This is 2026 and everyone should have their own LLM benchmark!
I like writing, obviously, but oftentimes I am anxious to start and can postpone it indefinitely, shuffling talking points in my mind and procrastinating in front of a blank page. Now, part of it is of course the creative process, but partly I just need a small initial push to get the process rolling.
Wouldn’t it be nice to start already from a first draft generated by an LLM from my raw thoughts and observations? And ideally this draft should be as close as possible to what I would want to see in the end both by content, and structure, and style. The only thing left was to find the best model for that.
Benchmarking Methodology
Luckily I already have a dozen or so blog posts which I could use for this experiment. The plan was the following:
-
Preparation: Manually write prompts with my “thoughts and observations” for the suitable posts, which can later be used for generation. Of course this is not pure or scientifically correct, but this whole benchmark is not particularly serious anyway.
-
Generation: Provide each prompt and all posts except the to-be-generated one as style references to the generation models and ask them to generate a draft in my style. I used OpenCode for this to keep it close to the real usage, even though it probably does not suit well all the models.
-
Evaluation: Feed each original post together with all corresponding generated ones to all evaluations models and ask them to score on 1-10 scale how much work it would be to turn each draft into the finished article. All generated articles are anonymized for this step to avoid any bias.
-
Analysis: Average out each generator+evaluator scores over all posts and produce a pretty result table. Instead of using any fancy plotting libraries I produced the table as an SVG image programmatically from the raw data.
In both generation and evaluation prompts I intentionally avoided any specifics on what to concentrate on (voice, structure, tone) and let the models decide for themselves what was relevant.
Results
As seen from the table both GPT-5.2 and Claude Sonnet 4.5 performed noticeably better than others, although still far from perfect. I was expecting to see a bias in models towards their own texts, but none of them showed it, with the two leaders giving preference to each other. As suspected, the last two places went to Mistral and TNG Chimera - models least adapted for using OpenCode.
According to my observations the generated posts mostly struggled with brevity and natural, personal tone. All too often they fell into a “documentation trap” producing more overexplaining and formal tutorials instead of personal blog posts. In their defense, some of my posts are indeed just dry technical instructions, but Claude and GPT were best at deciding which topic calls for which tone. Another challenge unsurprisingly was my somewhat dry humor, which was often either missing completely (making the text sound tutorial-like) or was too forced and cringe to the level of “How do you do, fellow kids?”.

****************************************

» THINGS TO DO:
1. Reproduce the LLM benchmark post word for word, from "Benchmarking Methodology" up to and including "all the models.".
2. Answer from the LLM benchmark post:
(a) Which tool was used to run the generation step?
(b) On what scale did the evaluation models score the drafts?
(c) Which two models took the last two places?
3. Pick up the LLM benchmark post after its final sentence and continue it.

» RECORDED INFORMATION:

****************************************

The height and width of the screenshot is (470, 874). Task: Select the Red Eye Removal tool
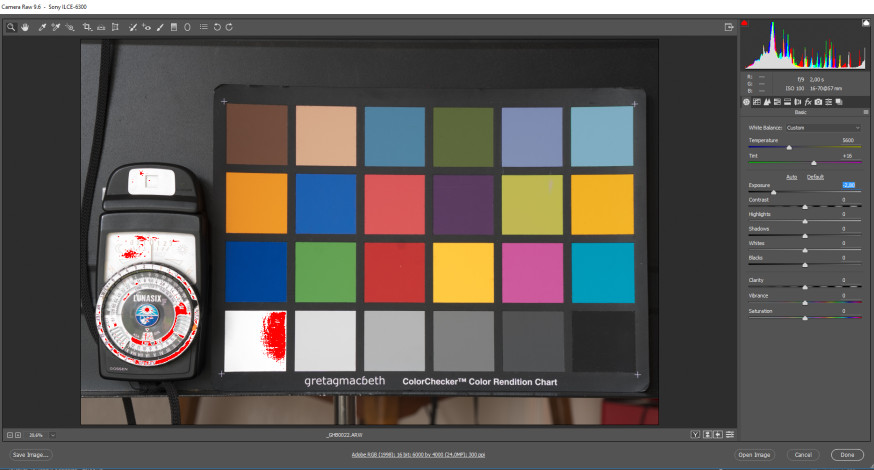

****************************************

» RESULTS FOR THE EXERCISE:
1.
Benchmarking Methodology
Luckily I already have a dozen or so blog posts which I could use for this experiment. The plan was the following:
-
Preparation: Manually write prompts with my “thoughts and observations” for the suitable posts, which can later be used for generation. Of course this is not pure or scientifically correct, but this whole benchmark is not particularly serious anyway.
-
Generation: Provide each prompt and all posts except the to-be-generated one as style references to the generation models and ask them to generate a draft in my style. I used OpenCode for this to keep it close to the real usage, even though it probably does not suit well all the models.

2.
(a) OpenCode
(b) 1-10
(c) Mistral and TNG Chimera

3.
All in all, even if some of the drafts I read were quite good, I am not sure I am tempted to use this scheme in the future. Not even once did I feel the urge to start editing the drafts I read - perhaps because they just sound like someone else’s thoughts. I think I simply enjoy the process of writing too much to rob myself of enjoyment by automating it.
Observations and Remarks
Nevertheless, I don’t consider this project to be a failure as I still learned something out of it.
-
In the first version of the evaluation template I asked the model to give a score before providing a short reasoning behind it. However, this could have accidentally led to models justifying a random score instead of really evaluating them. In the final version I first require reasoning and only then the score.
-
I was happy to have used Scala for writing a small CLI tool that automated the steps. It made it much easier to understand, review, and trust the proposed AI changes (compared to python, for example) without any overhead (that Rust would have brought).
-
Assembling an SVG file from code was surprisingly easy and gave me full control over the resulting image. It probably would have been much harder to replicate it with some visualization library or an HTML table/grid. I highly recommend this approach.
-
During development I noticed that models sometimes had problems understanding which generated post is written by which model, thus leading to confusing evaluations. Turns out this was a bug in OpenCode that I reported and that was promptly fixed afterwards.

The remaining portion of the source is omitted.